◆ Problem requirements
Beginning with the line containing "Given: Select the 2016年指标 source node icon", transcribe every line exactly down to the last one in the records below, and drop the pictures.

◆ Data records
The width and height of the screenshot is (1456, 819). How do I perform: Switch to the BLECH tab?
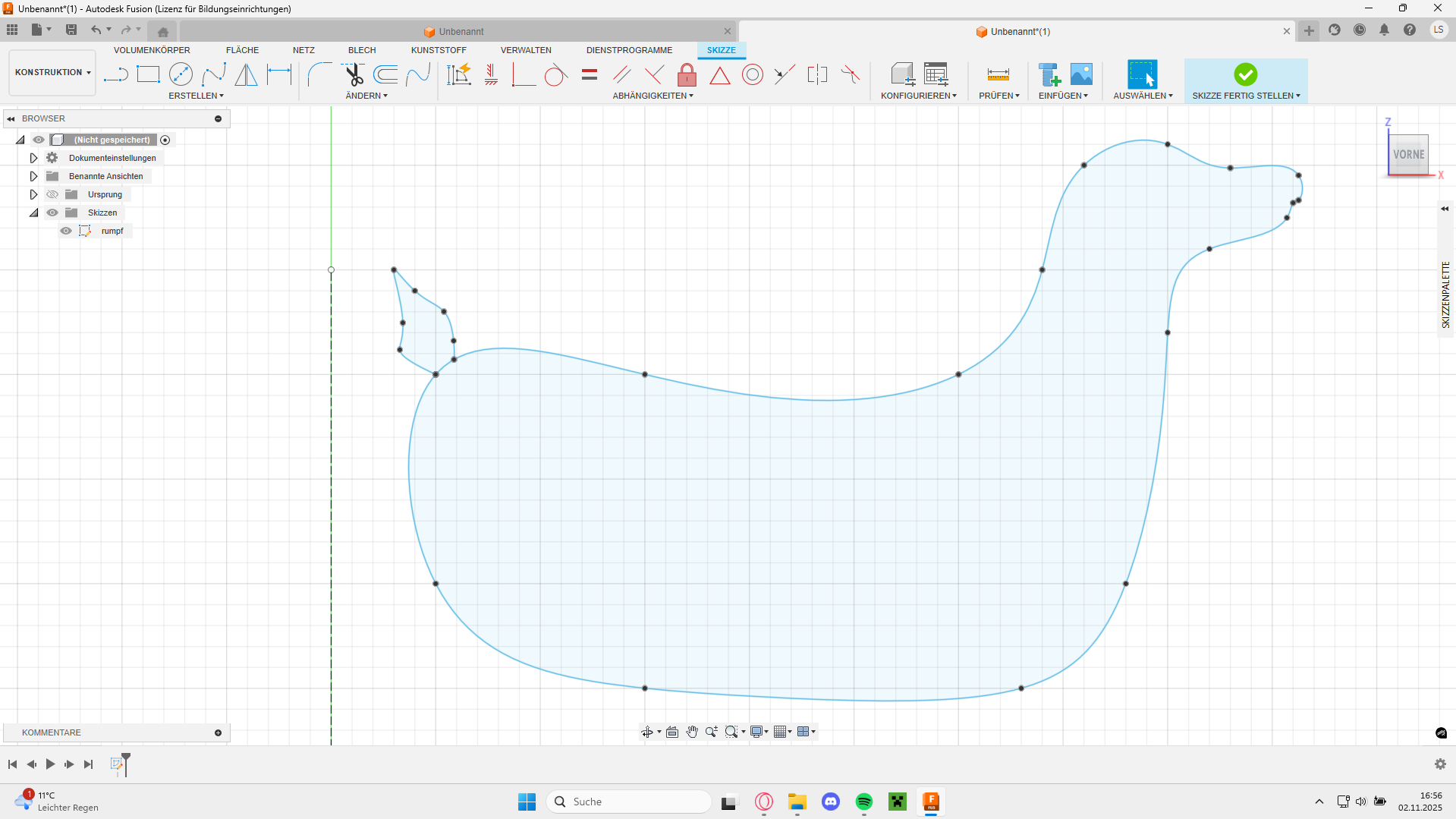click(362, 50)
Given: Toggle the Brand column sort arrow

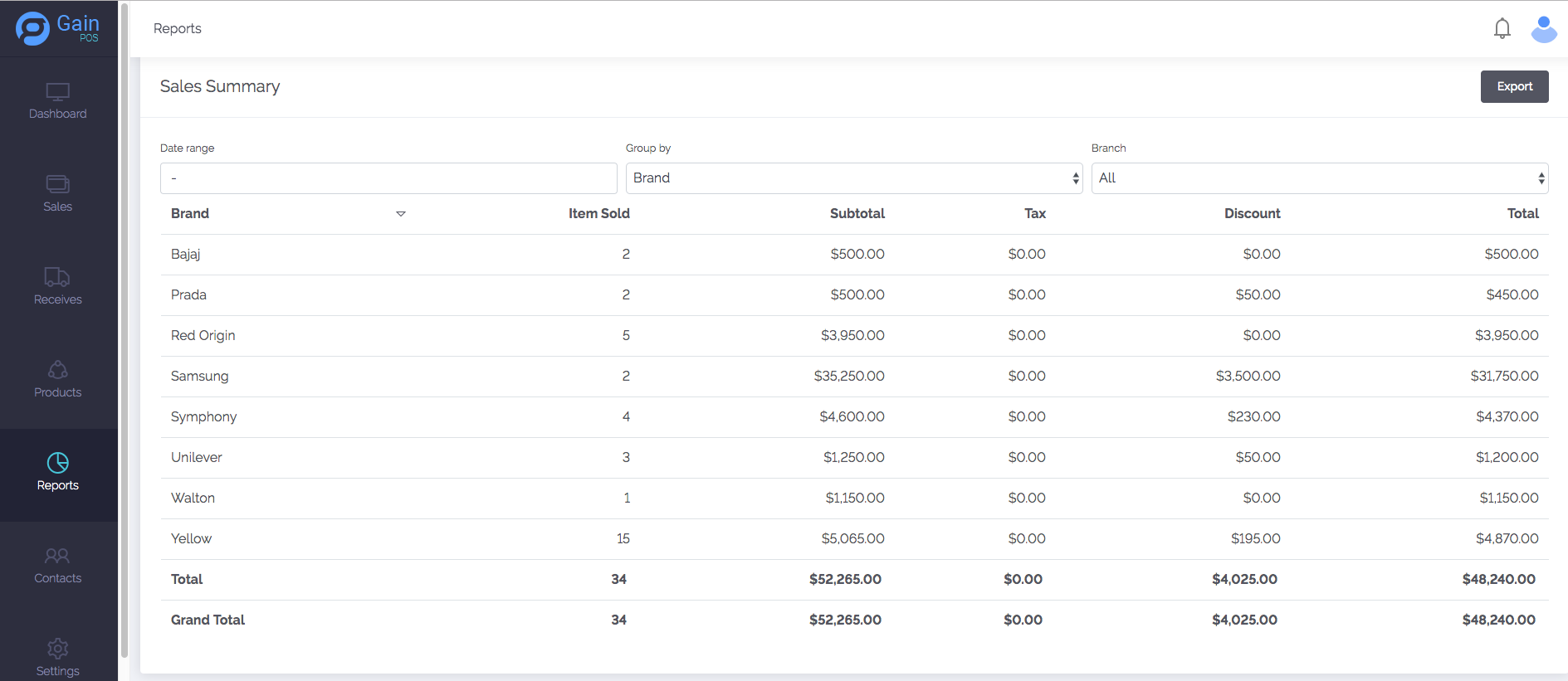Looking at the screenshot, I should tap(401, 214).
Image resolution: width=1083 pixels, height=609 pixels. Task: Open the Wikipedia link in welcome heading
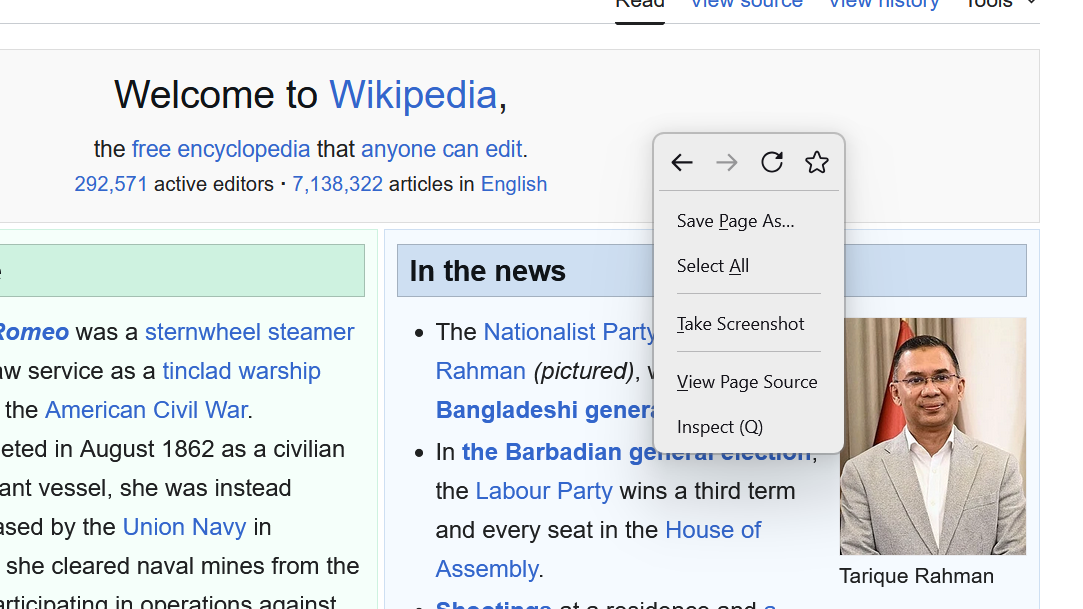[413, 95]
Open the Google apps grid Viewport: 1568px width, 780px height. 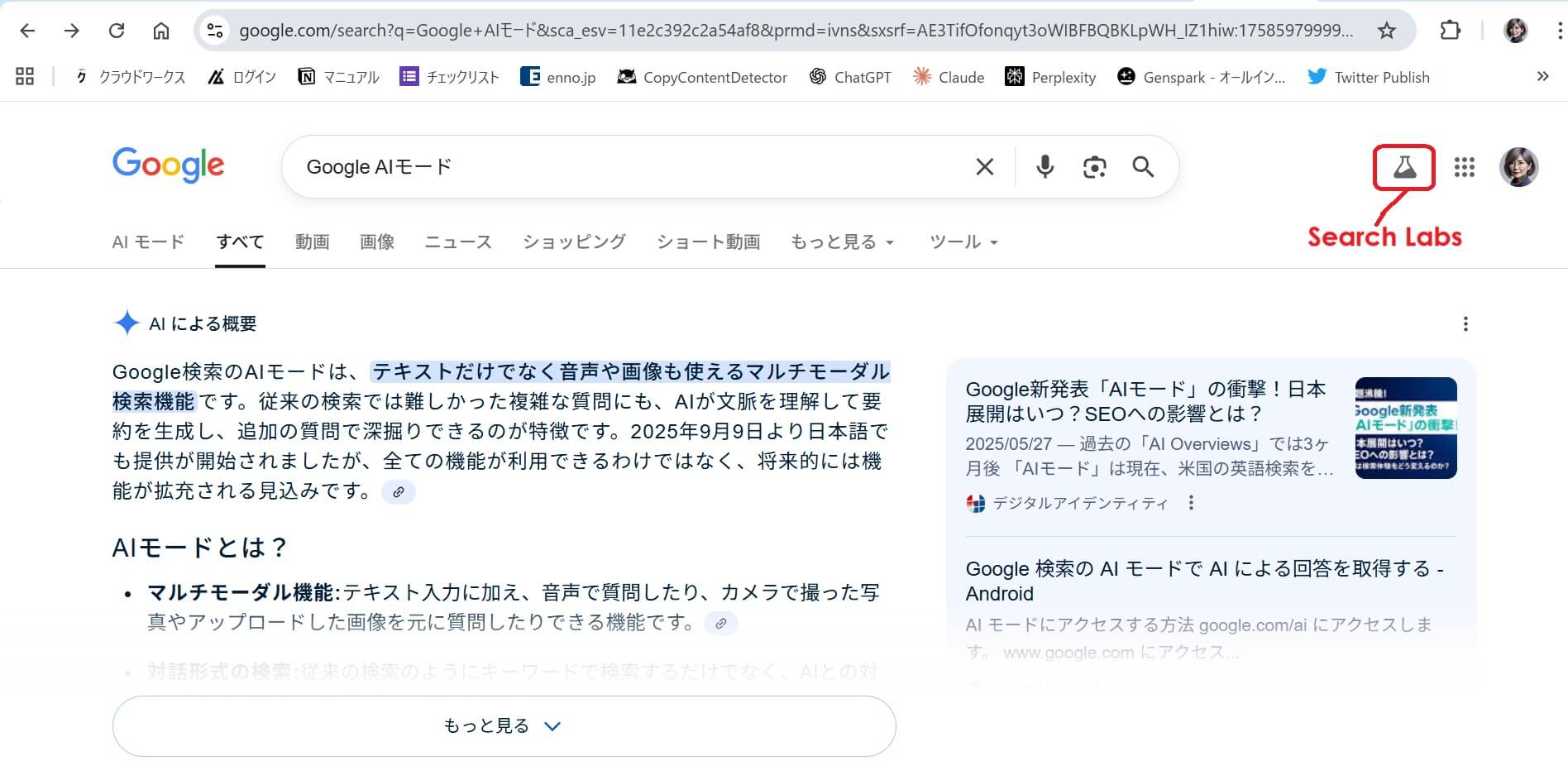[x=1464, y=168]
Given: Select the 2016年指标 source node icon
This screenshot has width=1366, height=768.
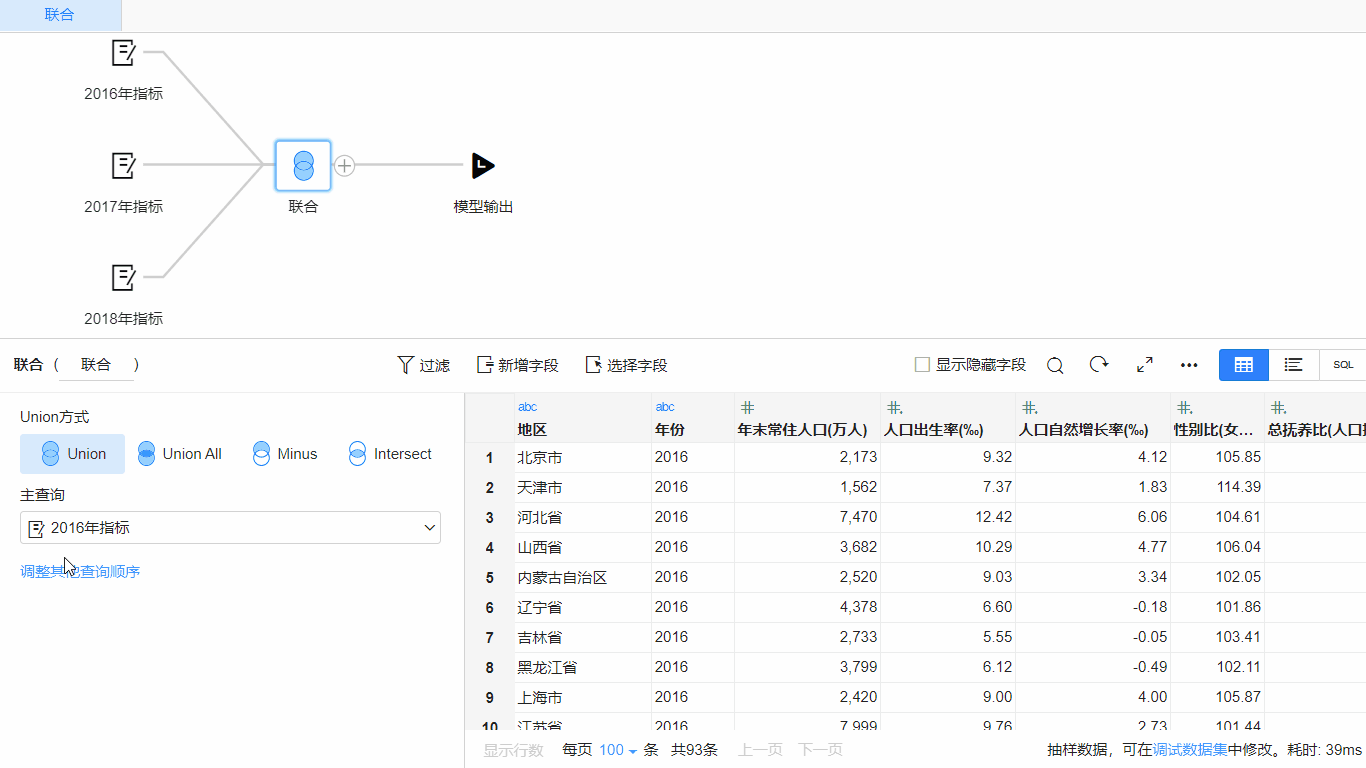Looking at the screenshot, I should click(123, 53).
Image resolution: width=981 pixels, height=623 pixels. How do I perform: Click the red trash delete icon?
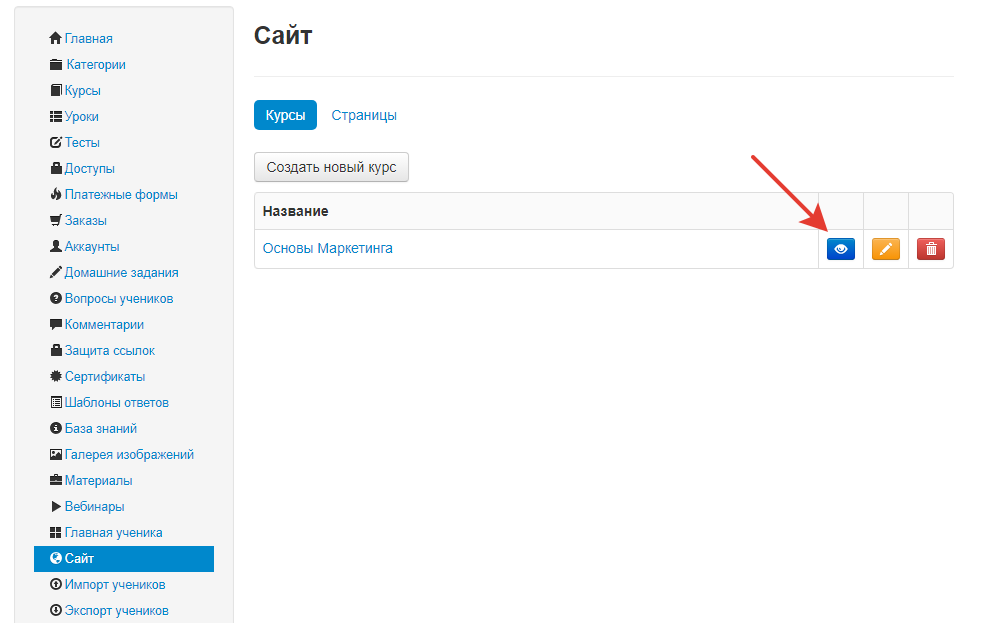tap(930, 249)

◆ Solution below
Given: Select the 2016年指标 source node icon
This screenshot has width=1366, height=768.
Looking at the screenshot, I should click(123, 53).
Image resolution: width=981 pixels, height=623 pixels. How do I perform: Click the red trash delete icon?
tap(930, 249)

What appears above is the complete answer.